Law School Discussion


« on: November 27, 2012, 09:44:29 PM »
Should I edit my resume for the applications? I have a strong resume used for when applying for jobs - but it is limited to fit on one page. Should I be listing all of my past jobs? What exactly should be included?


Re: Resume
« Reply #1 on: November 27, 2012, 09:55:21 PM »
Keep it to one page that is the length you will be using when applying for attorney jobs out of law school unless you have some crazy experience. I doubt the admissions committee will spend more than 10 seconds looking at your resume unless you have something crazy on there i.e. NFL football player, Navy Seal, Journalist for the Wall Street Journal, or something along those lines. If it is 2 years at company X etc, etc then it really won't hurt or help your application and the majority of the committees decision will be based on numbers as it almost always is.

Re: Resume
« Reply #2 on: November 29, 2012, 09:48:02 PM »
Unless you have a lot of work experience or some serious academic publications, one page is probably fine.

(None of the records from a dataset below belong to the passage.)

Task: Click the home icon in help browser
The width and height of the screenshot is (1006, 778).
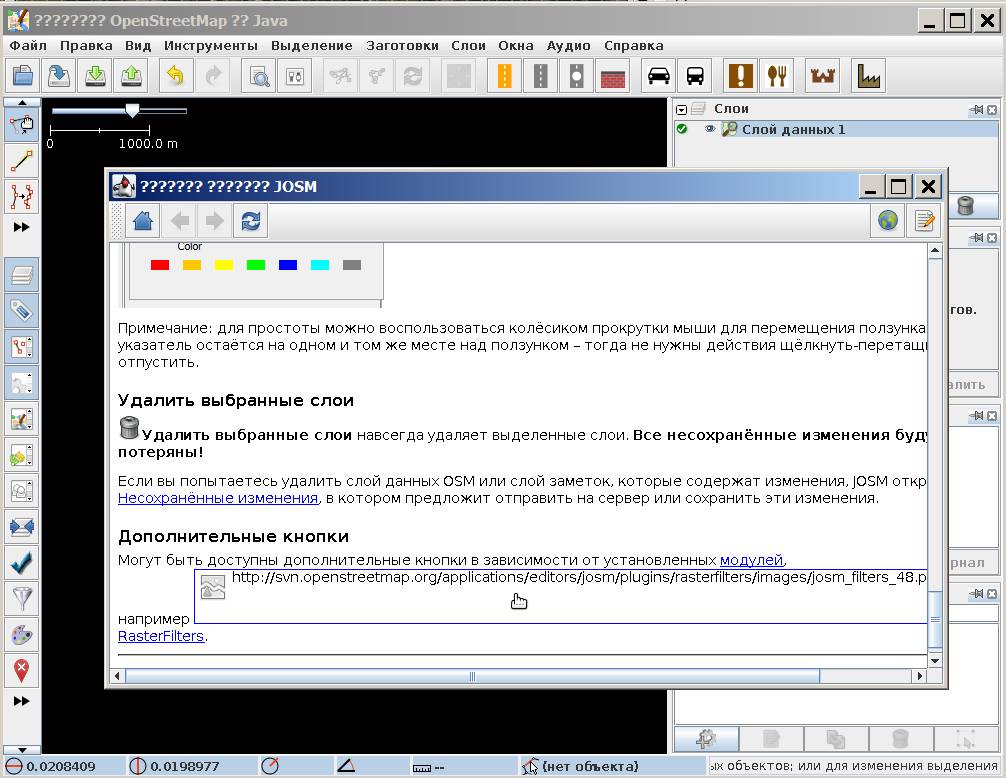Action: point(143,221)
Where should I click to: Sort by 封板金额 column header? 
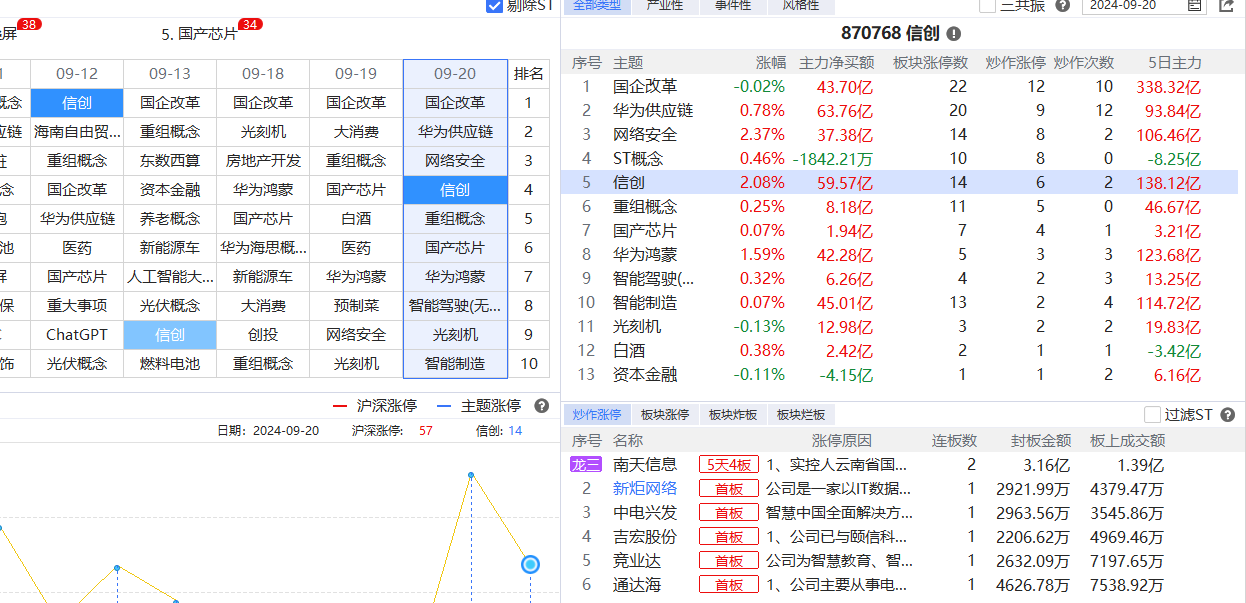[x=1041, y=441]
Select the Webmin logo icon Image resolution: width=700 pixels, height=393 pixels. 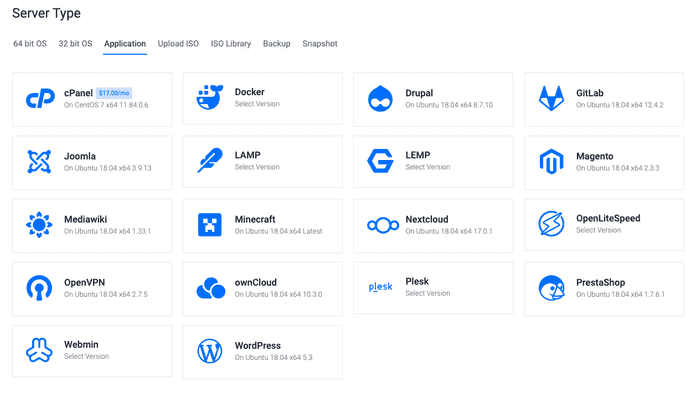pyautogui.click(x=39, y=350)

What should be included is everything that helps the admissions committee get a (positive) idea about you.

Re: Resume
« Reply #3 on: December 12, 2012, 02:43:02 PM »
I patterned my resume after the faculty members' curriculum vitae because I figured, "When in academia, do as the academics do."

Re: Resume
« Reply #4 on: December 12, 2012, 09:22:40 PM »
That is not a bad of way doing it and as we all know there is never a right way to do a resume. X guy might want bullet points, Y girl may want paragraph format, Z guy might be upset if you use 11 font to save space, W girl might think it is clever to use 11 point font to save space it is all very subjective.

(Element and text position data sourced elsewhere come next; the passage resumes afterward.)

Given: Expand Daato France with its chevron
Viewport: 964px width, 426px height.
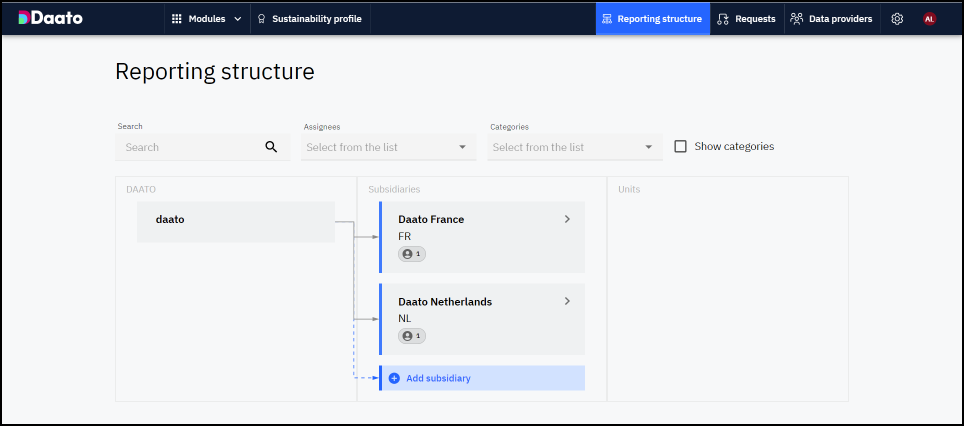Looking at the screenshot, I should click(567, 219).
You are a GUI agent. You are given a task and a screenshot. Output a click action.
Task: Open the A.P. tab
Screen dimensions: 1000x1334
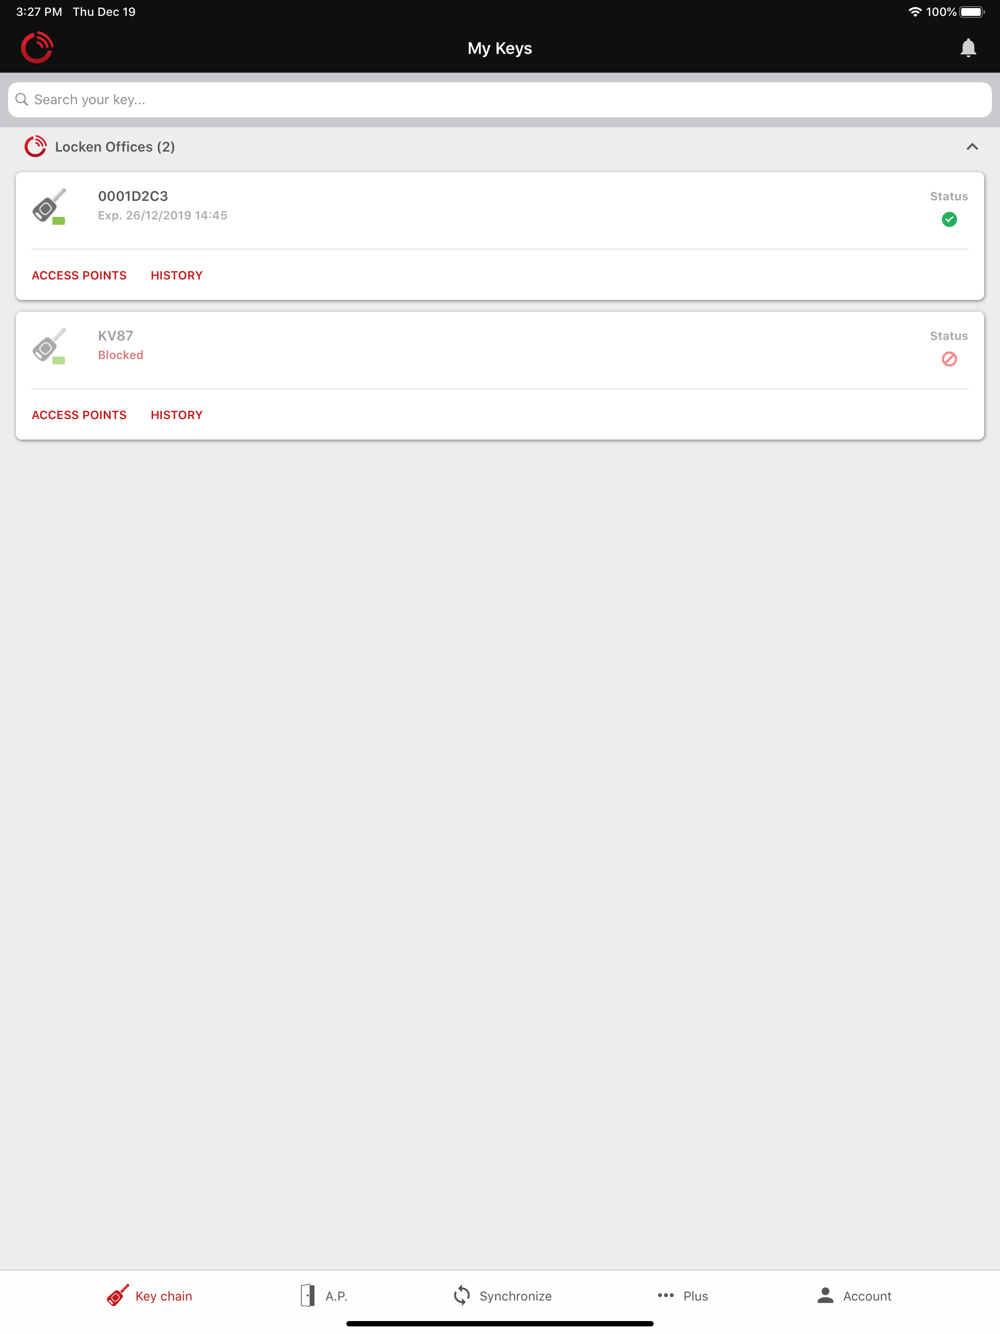[323, 1296]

With that said law school admissions is pretty much all numbers and as long as the name on your resume is spelled right and not in crayon it probably won't make much of a difference.

Re: Resume
« Reply #5 on: December 13, 2012, 04:11:26 PM »
I do not know if most people want to submit a C.V. for law school applications. It makes sense for some people with significant undergraduate research or other graduate school work. You are applying to an academic institution, but not academia itself. In the end most people will probably be best served by a business resume since that's what you'd be sending out as a lawyer.